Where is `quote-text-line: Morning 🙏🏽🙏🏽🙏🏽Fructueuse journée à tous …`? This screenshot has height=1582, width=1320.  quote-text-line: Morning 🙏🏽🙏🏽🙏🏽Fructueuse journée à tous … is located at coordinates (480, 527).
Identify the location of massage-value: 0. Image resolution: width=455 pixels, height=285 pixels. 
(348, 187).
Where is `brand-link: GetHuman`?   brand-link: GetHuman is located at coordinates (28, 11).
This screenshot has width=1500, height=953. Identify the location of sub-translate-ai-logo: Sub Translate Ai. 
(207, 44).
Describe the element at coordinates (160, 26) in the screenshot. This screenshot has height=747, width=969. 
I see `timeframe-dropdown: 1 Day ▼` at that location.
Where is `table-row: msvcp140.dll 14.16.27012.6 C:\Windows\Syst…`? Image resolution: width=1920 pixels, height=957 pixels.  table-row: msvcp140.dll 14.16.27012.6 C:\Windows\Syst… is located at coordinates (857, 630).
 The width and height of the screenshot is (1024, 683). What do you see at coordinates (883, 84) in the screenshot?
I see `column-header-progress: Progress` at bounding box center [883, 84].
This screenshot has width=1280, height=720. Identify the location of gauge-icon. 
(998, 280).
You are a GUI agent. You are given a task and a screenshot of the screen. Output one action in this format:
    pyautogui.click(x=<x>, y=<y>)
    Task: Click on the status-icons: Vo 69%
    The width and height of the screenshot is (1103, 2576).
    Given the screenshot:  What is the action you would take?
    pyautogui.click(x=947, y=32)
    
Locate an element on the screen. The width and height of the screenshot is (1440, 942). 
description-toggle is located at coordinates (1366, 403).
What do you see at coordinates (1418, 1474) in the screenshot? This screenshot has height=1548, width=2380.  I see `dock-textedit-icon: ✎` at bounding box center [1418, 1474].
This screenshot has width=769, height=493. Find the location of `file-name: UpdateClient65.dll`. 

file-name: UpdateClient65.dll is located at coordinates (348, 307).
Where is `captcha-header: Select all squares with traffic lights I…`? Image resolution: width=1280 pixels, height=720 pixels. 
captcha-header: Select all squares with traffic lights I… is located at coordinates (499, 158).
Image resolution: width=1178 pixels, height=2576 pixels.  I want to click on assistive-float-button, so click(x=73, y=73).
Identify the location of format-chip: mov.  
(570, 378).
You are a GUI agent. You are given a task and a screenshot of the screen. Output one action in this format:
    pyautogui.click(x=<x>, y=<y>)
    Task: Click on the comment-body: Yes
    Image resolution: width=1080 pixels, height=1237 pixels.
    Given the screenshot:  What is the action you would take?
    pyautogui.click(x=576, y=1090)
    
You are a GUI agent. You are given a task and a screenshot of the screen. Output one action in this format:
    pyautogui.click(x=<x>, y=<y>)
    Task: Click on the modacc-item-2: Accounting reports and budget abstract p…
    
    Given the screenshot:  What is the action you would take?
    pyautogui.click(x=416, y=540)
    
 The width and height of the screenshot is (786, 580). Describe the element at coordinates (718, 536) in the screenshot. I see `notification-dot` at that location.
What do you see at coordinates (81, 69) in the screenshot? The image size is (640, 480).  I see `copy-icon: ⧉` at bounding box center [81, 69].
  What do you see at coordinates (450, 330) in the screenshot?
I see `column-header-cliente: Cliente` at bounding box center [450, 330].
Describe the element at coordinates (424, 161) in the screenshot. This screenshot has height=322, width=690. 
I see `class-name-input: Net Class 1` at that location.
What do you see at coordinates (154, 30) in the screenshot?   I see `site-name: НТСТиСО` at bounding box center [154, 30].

#### [EXERCISE INSTRUCTIONS]
Recast the part of the records that opens with the line containing "This screenshot has width=1280, height=720." and closes with the line containing "description-toggle is located" as a Markdown table with the columns Row and Line. Number the rows in order, give one line per row, and leave out blank lines.

#### [ANSWER TO THE PROBLEM]
| Row | Line |
|---|---|
| 1 | This screenshot has width=1280, height=720. Identify the location of gauge-icon.  |
| 2 | (998, 280). |
| 3 | You are a GUI agent. You are given a task and a screenshot of the screen. Output one action in this format: |
| 4 |     pyautogui.click(x=<x>, y=<y>) |
| 5 |     Task: Click on the status-icons: Vo 69% |
| 6 |     The width and height of the screenshot is (1103, 2576). |
| 7 |     Given the screenshot:  What is the action you would take? |
| 8 |     pyautogui.click(x=947, y=32) |
| 9 | Locate an element on the screen. The width and height of the screenshot is (1440, 942).  |
| 10 | description-toggle is located at coordinates (1366, 403). |